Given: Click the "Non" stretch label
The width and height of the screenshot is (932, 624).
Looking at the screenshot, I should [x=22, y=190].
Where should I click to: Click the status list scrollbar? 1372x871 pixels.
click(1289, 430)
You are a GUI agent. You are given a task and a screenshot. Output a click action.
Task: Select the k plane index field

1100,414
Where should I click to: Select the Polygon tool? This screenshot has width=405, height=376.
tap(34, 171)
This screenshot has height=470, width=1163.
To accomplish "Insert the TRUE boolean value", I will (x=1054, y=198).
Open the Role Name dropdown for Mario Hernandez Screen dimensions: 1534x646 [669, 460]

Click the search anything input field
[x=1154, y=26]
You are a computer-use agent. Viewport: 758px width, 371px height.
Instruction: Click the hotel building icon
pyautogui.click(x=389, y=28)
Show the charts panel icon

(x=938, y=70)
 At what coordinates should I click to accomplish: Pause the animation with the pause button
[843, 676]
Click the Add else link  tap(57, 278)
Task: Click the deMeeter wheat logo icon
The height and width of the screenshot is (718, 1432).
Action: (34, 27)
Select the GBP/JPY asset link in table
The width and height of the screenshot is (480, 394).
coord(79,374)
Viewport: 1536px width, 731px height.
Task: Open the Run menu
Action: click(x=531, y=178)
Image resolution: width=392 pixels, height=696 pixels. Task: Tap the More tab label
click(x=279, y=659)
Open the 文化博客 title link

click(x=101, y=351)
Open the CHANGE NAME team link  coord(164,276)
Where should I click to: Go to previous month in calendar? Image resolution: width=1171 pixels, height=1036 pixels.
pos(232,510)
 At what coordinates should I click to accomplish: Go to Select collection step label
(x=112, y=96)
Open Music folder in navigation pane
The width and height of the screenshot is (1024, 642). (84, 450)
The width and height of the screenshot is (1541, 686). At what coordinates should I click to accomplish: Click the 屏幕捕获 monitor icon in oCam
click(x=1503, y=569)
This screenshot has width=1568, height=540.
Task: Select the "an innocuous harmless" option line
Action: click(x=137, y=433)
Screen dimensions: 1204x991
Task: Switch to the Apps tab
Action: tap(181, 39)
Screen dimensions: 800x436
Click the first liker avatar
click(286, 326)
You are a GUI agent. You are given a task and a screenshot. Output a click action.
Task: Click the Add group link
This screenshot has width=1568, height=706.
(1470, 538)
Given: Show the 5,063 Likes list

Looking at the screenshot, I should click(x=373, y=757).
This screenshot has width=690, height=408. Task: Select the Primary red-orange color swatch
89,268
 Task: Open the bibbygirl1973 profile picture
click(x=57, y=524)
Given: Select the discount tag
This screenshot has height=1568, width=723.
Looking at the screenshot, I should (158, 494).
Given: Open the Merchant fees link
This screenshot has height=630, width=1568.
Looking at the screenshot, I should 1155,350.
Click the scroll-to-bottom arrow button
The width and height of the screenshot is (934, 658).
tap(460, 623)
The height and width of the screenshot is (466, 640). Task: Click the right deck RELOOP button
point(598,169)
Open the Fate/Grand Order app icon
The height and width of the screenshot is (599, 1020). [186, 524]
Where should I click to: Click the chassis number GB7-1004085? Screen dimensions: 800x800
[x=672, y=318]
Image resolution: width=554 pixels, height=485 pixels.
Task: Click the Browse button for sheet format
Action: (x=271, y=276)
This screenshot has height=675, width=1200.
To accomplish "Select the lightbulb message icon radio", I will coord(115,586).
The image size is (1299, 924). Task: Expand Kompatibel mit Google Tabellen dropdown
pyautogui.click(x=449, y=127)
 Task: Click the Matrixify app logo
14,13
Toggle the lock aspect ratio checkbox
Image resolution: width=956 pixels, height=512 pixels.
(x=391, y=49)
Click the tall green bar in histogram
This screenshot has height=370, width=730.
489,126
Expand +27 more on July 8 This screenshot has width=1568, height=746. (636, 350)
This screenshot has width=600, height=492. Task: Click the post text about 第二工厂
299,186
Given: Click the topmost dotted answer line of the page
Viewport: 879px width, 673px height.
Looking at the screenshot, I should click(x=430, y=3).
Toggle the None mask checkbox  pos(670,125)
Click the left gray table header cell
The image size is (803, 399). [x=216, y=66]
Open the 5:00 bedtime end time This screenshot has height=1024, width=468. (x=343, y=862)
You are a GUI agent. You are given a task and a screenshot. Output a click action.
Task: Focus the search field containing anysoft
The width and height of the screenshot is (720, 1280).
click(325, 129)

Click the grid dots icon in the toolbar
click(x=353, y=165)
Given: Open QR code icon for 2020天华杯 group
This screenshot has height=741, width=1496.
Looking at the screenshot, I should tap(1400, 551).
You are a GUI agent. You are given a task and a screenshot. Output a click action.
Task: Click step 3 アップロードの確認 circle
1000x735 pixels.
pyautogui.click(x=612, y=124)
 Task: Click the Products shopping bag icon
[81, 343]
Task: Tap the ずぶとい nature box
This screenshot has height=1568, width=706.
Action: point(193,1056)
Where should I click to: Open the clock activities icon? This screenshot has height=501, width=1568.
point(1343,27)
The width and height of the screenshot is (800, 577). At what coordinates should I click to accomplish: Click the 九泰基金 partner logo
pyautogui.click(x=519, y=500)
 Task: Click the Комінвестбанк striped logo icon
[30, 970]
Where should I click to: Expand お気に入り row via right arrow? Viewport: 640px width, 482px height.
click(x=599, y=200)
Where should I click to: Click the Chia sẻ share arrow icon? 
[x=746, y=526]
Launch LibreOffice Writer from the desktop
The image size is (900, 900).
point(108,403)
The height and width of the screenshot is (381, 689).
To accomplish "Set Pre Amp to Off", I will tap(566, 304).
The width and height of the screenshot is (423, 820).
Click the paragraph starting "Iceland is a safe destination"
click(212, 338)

**Exercise objective:** What is needed here is an exact copy of all the records above.

**Task answer:**
Given: Click the "Non" stretch label
The width and height of the screenshot is (932, 624).
Looking at the screenshot, I should [x=22, y=190].
Where should I click to: Click the status list scrollbar? 1372x871 pixels.
click(1289, 430)
You are a GUI agent. You are given a task and a screenshot. Output a click action.
Task: Select the k plane index field

1100,414
Where should I click to: Select the Polygon tool? This screenshot has width=405, height=376.
tap(34, 171)
This screenshot has height=470, width=1163.
To accomplish "Insert the TRUE boolean value", I will (x=1054, y=198).
Open the Role Name dropdown for Mario Hernandez Screen dimensions: 1534x646 [669, 460]

Click the search anything input field
[x=1154, y=26]
You are a computer-use agent. Viewport: 758px width, 371px height.
Instruction: Click the hotel building icon
pyautogui.click(x=389, y=28)
Show the charts panel icon

(x=938, y=70)
 At what coordinates should I click to accomplish: Pause the animation with the pause button
[843, 676]
Click the Add else link  tap(57, 278)
Task: Click the deMeeter wheat logo icon
The height and width of the screenshot is (718, 1432).
Action: (34, 27)
Select the GBP/JPY asset link in table
The width and height of the screenshot is (480, 394).
coord(79,374)
Viewport: 1536px width, 731px height.
Task: Open the Run menu
Action: click(x=531, y=178)
Image resolution: width=392 pixels, height=696 pixels. Task: Tap the More tab label
click(x=279, y=659)
Open the 文化博客 title link

click(x=101, y=351)
Open the CHANGE NAME team link  coord(164,276)
Where should I click to: Go to previous month in calendar? Image resolution: width=1171 pixels, height=1036 pixels.
pos(232,510)
 At what coordinates should I click to accomplish: Go to Select collection step label
(x=112, y=96)
Open Music folder in navigation pane
The width and height of the screenshot is (1024, 642). (84, 450)
The width and height of the screenshot is (1541, 686). At what coordinates should I click to accomplish: Click the 屏幕捕获 monitor icon in oCam
click(x=1503, y=569)
This screenshot has width=1568, height=540.
Task: Select the "an innocuous harmless" option line
Action: click(x=137, y=433)
Screen dimensions: 1204x991
Task: Switch to the Apps tab
Action: tap(181, 39)
Screen dimensions: 800x436
Click the first liker avatar
click(286, 326)
You are a GUI agent. You are given a task and a screenshot. Output a click action.
Task: Click the Add group link
This screenshot has width=1568, height=706.
(1470, 538)
Given: Show the 5,063 Likes list

Looking at the screenshot, I should click(x=373, y=757).
This screenshot has width=690, height=408. Task: Select the Primary red-orange color swatch
89,268
 Task: Open the bibbygirl1973 profile picture
click(x=57, y=524)
Given: Select the discount tag
This screenshot has height=1568, width=723.
Looking at the screenshot, I should (158, 494).
Given: Open the Merchant fees link
This screenshot has height=630, width=1568.
Looking at the screenshot, I should 1155,350.
Click the scroll-to-bottom arrow button
The width and height of the screenshot is (934, 658).
tap(460, 623)
The height and width of the screenshot is (466, 640). Task: Click the right deck RELOOP button
point(598,169)
Open the Fate/Grand Order app icon
The height and width of the screenshot is (599, 1020). [186, 524]
Where should I click to: Click the chassis number GB7-1004085? Screen dimensions: 800x800
[x=672, y=318]
Image resolution: width=554 pixels, height=485 pixels.
Task: Click the Browse button for sheet format
Action: (x=271, y=276)
This screenshot has height=675, width=1200.
To accomplish "Select the lightbulb message icon radio", I will coord(115,586).
The image size is (1299, 924). Task: Expand Kompatibel mit Google Tabellen dropdown
pyautogui.click(x=449, y=127)
 Task: Click the Matrixify app logo
14,13
Toggle the lock aspect ratio checkbox
Image resolution: width=956 pixels, height=512 pixels.
(x=391, y=49)
Click the tall green bar in histogram
This screenshot has height=370, width=730.
489,126
Expand +27 more on July 8 This screenshot has width=1568, height=746. (636, 350)
This screenshot has width=600, height=492. Task: Click the post text about 第二工厂
299,186
Given: Click the topmost dotted answer line of the page
Viewport: 879px width, 673px height.
Looking at the screenshot, I should click(x=430, y=3).
Toggle the None mask checkbox  pos(670,125)
Click the left gray table header cell
The image size is (803, 399). [x=216, y=66]
Open the 5:00 bedtime end time This screenshot has height=1024, width=468. (x=343, y=862)
You are a GUI agent. You are given a task and a screenshot. Output a click action.
Task: Focus the search field containing anysoft
The width and height of the screenshot is (720, 1280).
click(325, 129)

Click the grid dots icon in the toolbar
click(x=353, y=165)
Given: Open QR code icon for 2020天华杯 group
This screenshot has height=741, width=1496.
Looking at the screenshot, I should tap(1400, 551).
You are a GUI agent. You are given a task and a screenshot. Output a click action.
Task: Click step 3 アップロードの確認 circle
1000x735 pixels.
pyautogui.click(x=612, y=124)
 Task: Click the Products shopping bag icon
[81, 343]
Task: Tap the ずぶとい nature box
This screenshot has height=1568, width=706.
Action: point(193,1056)
Where should I click to: Open the clock activities icon? This screenshot has height=501, width=1568.
point(1343,27)
The width and height of the screenshot is (800, 577). At what coordinates should I click to accomplish: Click the 九泰基金 partner logo
pyautogui.click(x=519, y=500)
 Task: Click the Комінвестбанк striped logo icon
[30, 970]
Where should I click to: Expand お気に入り row via right arrow? Viewport: 640px width, 482px height.
click(x=599, y=200)
Where should I click to: Click the Chia sẻ share arrow icon? 
[x=746, y=526]
Launch LibreOffice Writer from the desktop
The image size is (900, 900).
point(108,403)
The height and width of the screenshot is (381, 689).
To accomplish "Set Pre Amp to Off", I will tap(566, 304).
The width and height of the screenshot is (423, 820).
Click the paragraph starting "Iceland is a safe destination"
click(212, 338)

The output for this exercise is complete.